____ Records for processing

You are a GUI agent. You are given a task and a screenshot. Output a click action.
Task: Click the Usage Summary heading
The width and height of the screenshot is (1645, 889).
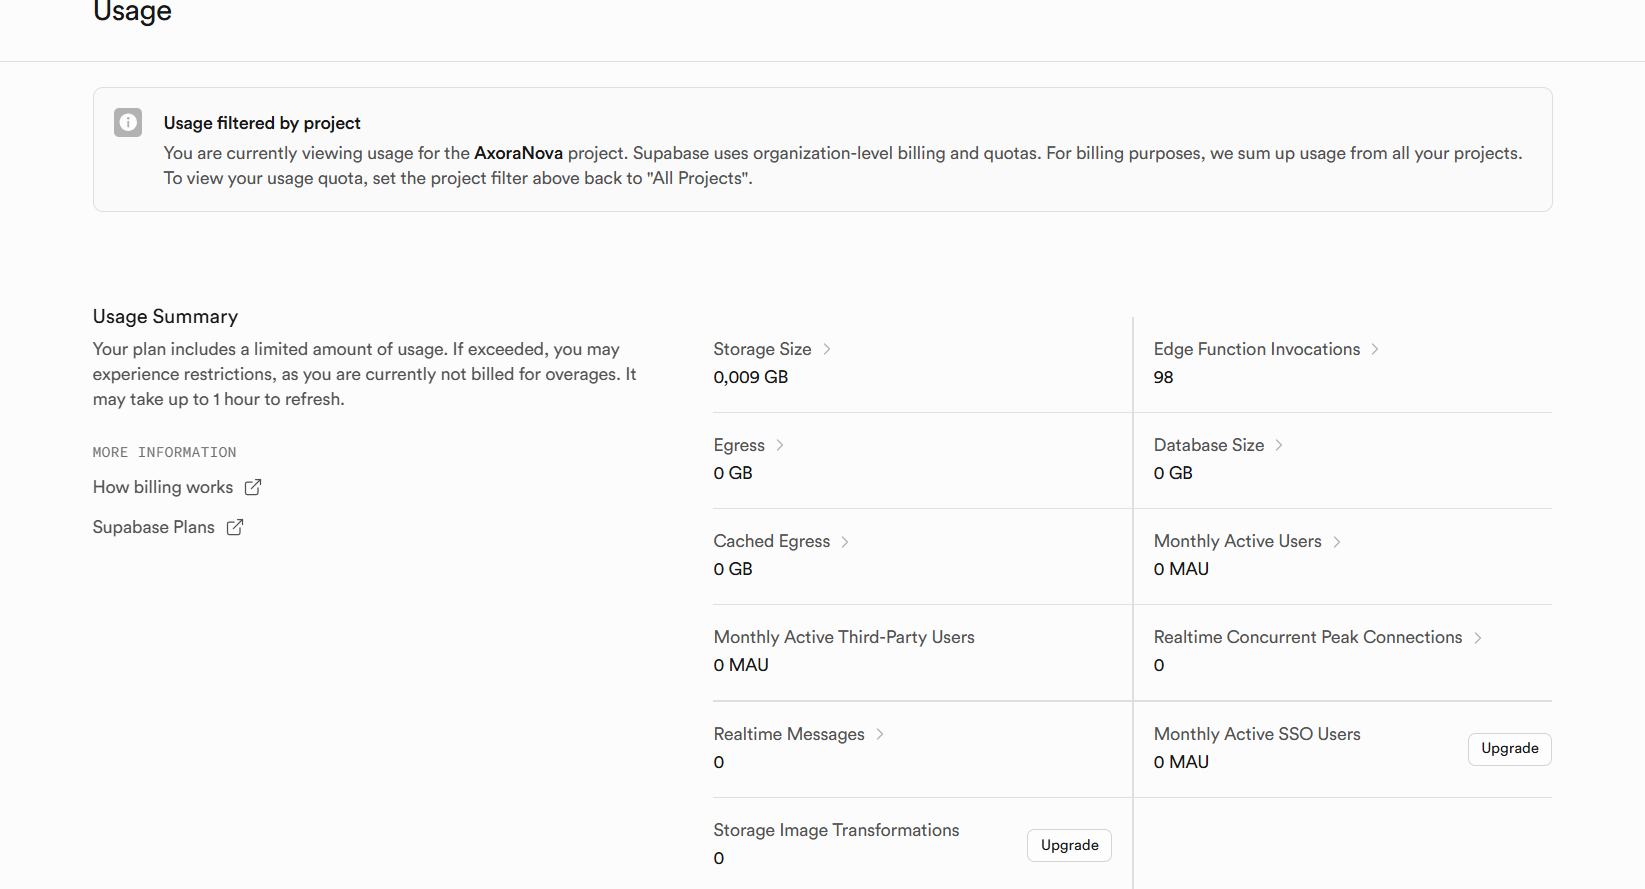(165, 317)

________
____ Records for processing

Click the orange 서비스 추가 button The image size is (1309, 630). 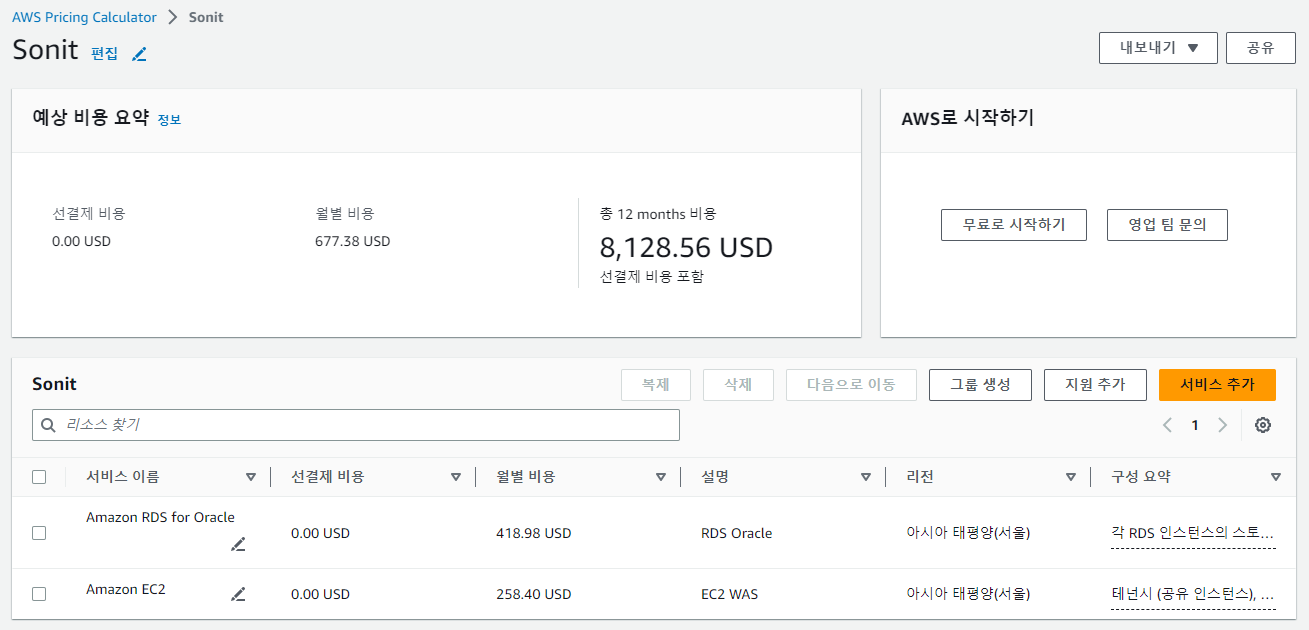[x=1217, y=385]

________
____ Records for processing

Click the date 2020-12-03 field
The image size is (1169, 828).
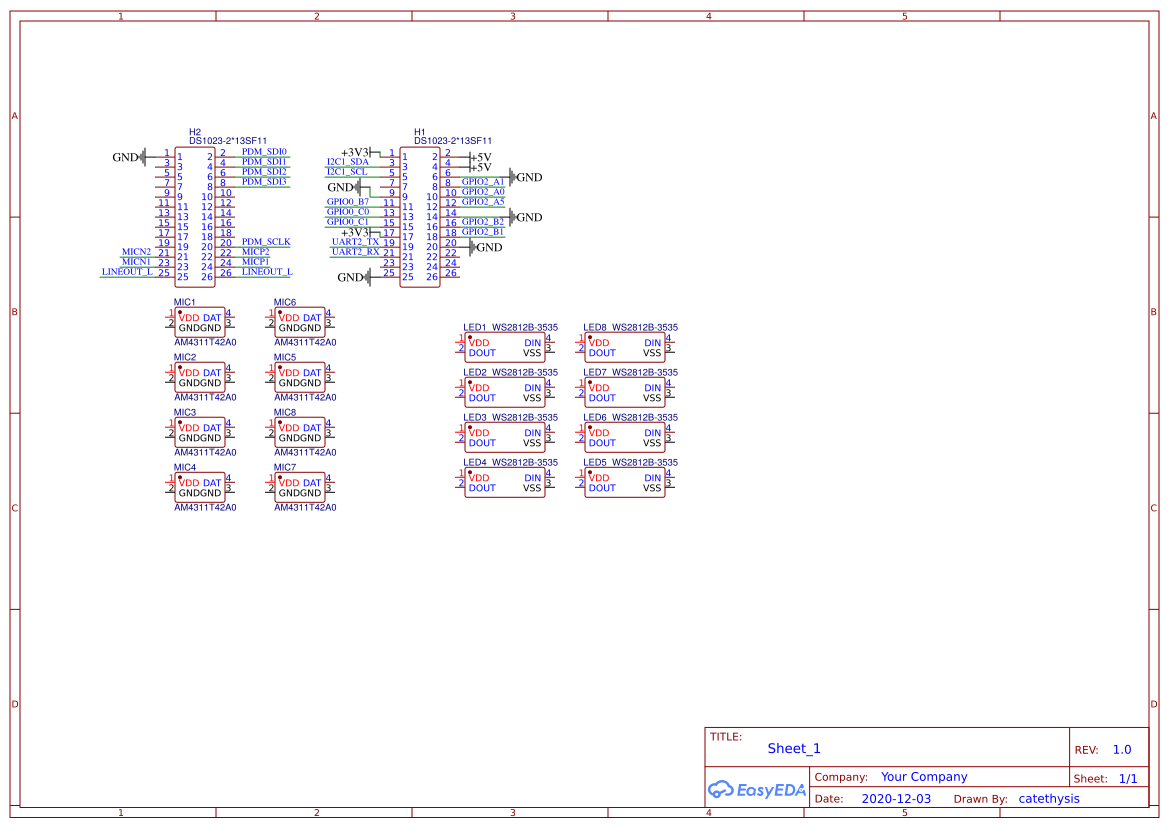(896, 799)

________

**Do this**
Pick out every line in the records above that contains the string "screenshot" and copy each of those lines in full.

**The completed task**
You are a GUI agent. You are given a task and a screenshot. Output a click action.
The width and height of the screenshot is (1645, 889).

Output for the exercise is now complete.